MRI of the cervical spine and whole body 18F-FDG-PET scan during hospitalization and MRI of the cervical spine six months after treatment. On initial MRI of the cervical spine (ad), the spinal cord is slightly hyper-intense on the sagittal STIR images (a) and sagittal T2-weighted images (b) at the C3–C4 level (arrows) but also at the level of the pons and medulla oblongata, possibly indicating an artifactual nature of the hyper-intensity at the C3–C4 level. The signal abnormalities are only discretely visible on the axial T2-weighted images (c). Normal axial T2-weighted image of the spinal cord at the C2 level for comparison (d). 18F-FDG-PET scan at diagnosis (ef), with Maximum Intensity Projection (MIP, e) and sagittal image (f) showing a diffuse increased 18F-FDG uptake in the cervical spinal cord. Follow-up MRI of the cervical spine six months after diagnosis and treatment (gh), showing discrete signal hyper-intensity on the C3–C4 level (arrows) on the sagittal STIR images (g) but not on the T2-weighted images (h). The spinal cord also appears slightly thinner than on the initial MRI. STIR: short tau inversion recovery

In the further etiological work-up, anti-nuclear factor was positive (titer 1:80, nuclear homogeneous pattern [AC-1]). ANCA, serum angiotensin conversing enzyme and serum anti-neuronal, autoimmune encephalitis, anti-aquaporin-4 and antiganglioside antibodies were negative or normal. MOG antibodies were detected in the serum by commercially available fixed cell-based assay (Eurimmun) and externally confirmed by live cell-based assay on Fluorescence Activated Cell Sorting (laboratory Sanquin, Amsterdam, the Netherlands).

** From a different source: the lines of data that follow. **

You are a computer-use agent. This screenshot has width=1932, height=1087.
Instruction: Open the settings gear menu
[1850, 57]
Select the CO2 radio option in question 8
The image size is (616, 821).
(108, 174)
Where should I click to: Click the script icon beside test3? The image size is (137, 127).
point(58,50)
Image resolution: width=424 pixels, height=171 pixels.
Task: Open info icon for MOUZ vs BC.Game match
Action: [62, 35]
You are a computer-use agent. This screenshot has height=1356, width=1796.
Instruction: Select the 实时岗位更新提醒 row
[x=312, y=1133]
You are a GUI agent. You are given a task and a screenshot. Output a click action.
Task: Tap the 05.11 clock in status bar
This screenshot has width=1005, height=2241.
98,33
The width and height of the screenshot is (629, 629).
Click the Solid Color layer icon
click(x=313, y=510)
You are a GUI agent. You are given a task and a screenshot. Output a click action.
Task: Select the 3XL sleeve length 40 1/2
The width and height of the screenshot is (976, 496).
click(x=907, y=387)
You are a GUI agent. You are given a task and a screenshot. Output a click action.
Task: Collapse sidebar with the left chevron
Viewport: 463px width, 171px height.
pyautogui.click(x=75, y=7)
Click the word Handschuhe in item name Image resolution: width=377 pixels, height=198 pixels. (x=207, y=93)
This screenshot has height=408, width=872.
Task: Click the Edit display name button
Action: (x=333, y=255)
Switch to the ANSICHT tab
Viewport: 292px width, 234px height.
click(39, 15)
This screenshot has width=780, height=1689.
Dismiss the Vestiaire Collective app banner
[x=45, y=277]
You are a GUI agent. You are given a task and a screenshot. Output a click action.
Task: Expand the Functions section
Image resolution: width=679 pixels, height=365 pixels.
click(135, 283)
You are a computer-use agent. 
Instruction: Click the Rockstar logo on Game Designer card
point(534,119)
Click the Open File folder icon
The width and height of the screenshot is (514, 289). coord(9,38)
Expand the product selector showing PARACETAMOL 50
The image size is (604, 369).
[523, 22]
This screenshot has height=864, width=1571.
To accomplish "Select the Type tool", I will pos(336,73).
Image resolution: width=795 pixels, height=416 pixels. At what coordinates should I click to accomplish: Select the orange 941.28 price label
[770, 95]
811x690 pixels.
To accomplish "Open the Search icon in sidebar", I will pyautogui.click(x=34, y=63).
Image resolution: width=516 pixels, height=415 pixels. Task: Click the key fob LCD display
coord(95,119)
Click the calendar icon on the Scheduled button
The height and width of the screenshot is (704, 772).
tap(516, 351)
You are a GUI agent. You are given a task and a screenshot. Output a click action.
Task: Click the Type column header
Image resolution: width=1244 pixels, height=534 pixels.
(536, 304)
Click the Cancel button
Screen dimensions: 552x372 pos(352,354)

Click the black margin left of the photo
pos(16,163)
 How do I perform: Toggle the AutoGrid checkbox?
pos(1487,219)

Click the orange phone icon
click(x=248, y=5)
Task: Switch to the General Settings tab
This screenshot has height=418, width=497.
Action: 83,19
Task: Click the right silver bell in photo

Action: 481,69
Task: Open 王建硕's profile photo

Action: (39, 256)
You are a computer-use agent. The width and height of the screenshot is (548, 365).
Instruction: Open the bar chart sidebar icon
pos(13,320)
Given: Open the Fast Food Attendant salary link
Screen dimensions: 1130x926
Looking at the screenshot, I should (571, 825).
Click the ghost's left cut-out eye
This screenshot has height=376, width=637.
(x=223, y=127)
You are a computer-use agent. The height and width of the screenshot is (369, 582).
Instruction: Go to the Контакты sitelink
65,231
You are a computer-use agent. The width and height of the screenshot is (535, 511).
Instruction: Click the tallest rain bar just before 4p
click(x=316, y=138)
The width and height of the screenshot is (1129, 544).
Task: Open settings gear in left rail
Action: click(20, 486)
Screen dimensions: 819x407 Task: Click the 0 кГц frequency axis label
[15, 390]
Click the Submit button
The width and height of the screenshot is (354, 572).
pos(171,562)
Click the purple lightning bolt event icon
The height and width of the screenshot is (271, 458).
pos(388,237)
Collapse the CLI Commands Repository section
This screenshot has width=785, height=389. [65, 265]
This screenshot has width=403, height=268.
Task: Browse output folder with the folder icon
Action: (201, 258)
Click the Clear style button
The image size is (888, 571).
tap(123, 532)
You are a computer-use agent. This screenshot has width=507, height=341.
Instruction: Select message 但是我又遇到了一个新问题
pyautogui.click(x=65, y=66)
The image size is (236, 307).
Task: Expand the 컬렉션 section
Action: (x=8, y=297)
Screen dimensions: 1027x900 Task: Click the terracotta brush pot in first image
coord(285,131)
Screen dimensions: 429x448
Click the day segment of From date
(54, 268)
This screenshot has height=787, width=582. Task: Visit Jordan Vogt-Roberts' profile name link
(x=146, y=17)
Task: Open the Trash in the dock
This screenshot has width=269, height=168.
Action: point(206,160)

On day 4 of hospitalization, intravenous immunoglobulins (IVIG, 0.4 g/kg/day for 5 days) were initiated. On day 15, intravenous methylprednisolone (1 g/day for 3 days) was started, without oral tapering. The antimicrobial therapy was discontinued when PCR and cultures revealed no infectious agent.

After initiating IVIG, cranial nerve and upper extremity symptoms fully recovered within a few days. The flaccid paraplegia recovered to a proximal paresis within two weeks. Bladder function did not improve at this time. After 3 months of inpatient rehabilitation, physical examination showed a spastic gait with a range of 500 m without support, decreased vital sensitivity from Th10 downwards and flexor plantar reactions. His bladder function had improved, although the need for manual abdominal pressure to initiate micturition persisted. On MRI of the cervical spinal cord six months after diagnosis and treatment, the equivocal cervical medullary hyper-intensity was no longer visible on the T2-weighted images and had decreased on the short tau inversion recovery (STIR) images (Fig. 1g–h). MOG antibodies remained detectable in the serum.

Discussion

Myelin Oligodendrocyt Glycoprotein antibody-associated disease (MOGAD) is a recently recognized rare neuro-inflammatory disease that can present with transverse myelitis [2]. Spinal cord MRI has been found to be normal in up to 10% of MOGAD patients when performed within 6 weeks of the beginning of a first clinical myelitis [3]. Our patient showed questionable medullary MRI signal abnormalities confined to the C3 and C4 level, whereas a whole-body 18F-FDG-PET/CT, performed to rule out a paraneoplastic myelopathy, demonstrated a diffuse, slightly increased cervical spinal cord metabolism. This case therefore demonstrates that 18F-FDG-PET/CT may be a promising complementary diagnostic tool, potentially with a higher sensitivity than MRI, in acute MOG antibody-associated myelitis.

Of note, in our patient transverse myelitis developed following administration of the first dose of ChAdOx1 nCoV-19. Five other cases of proven MOG antibody-associated disease with extensive spinal cord lesions occurring after SARS-CoV-2 vaccination have been described [4,5,6]. In these cases, the spinal cord lesions were visualized on MRI and PET/CT was not performed.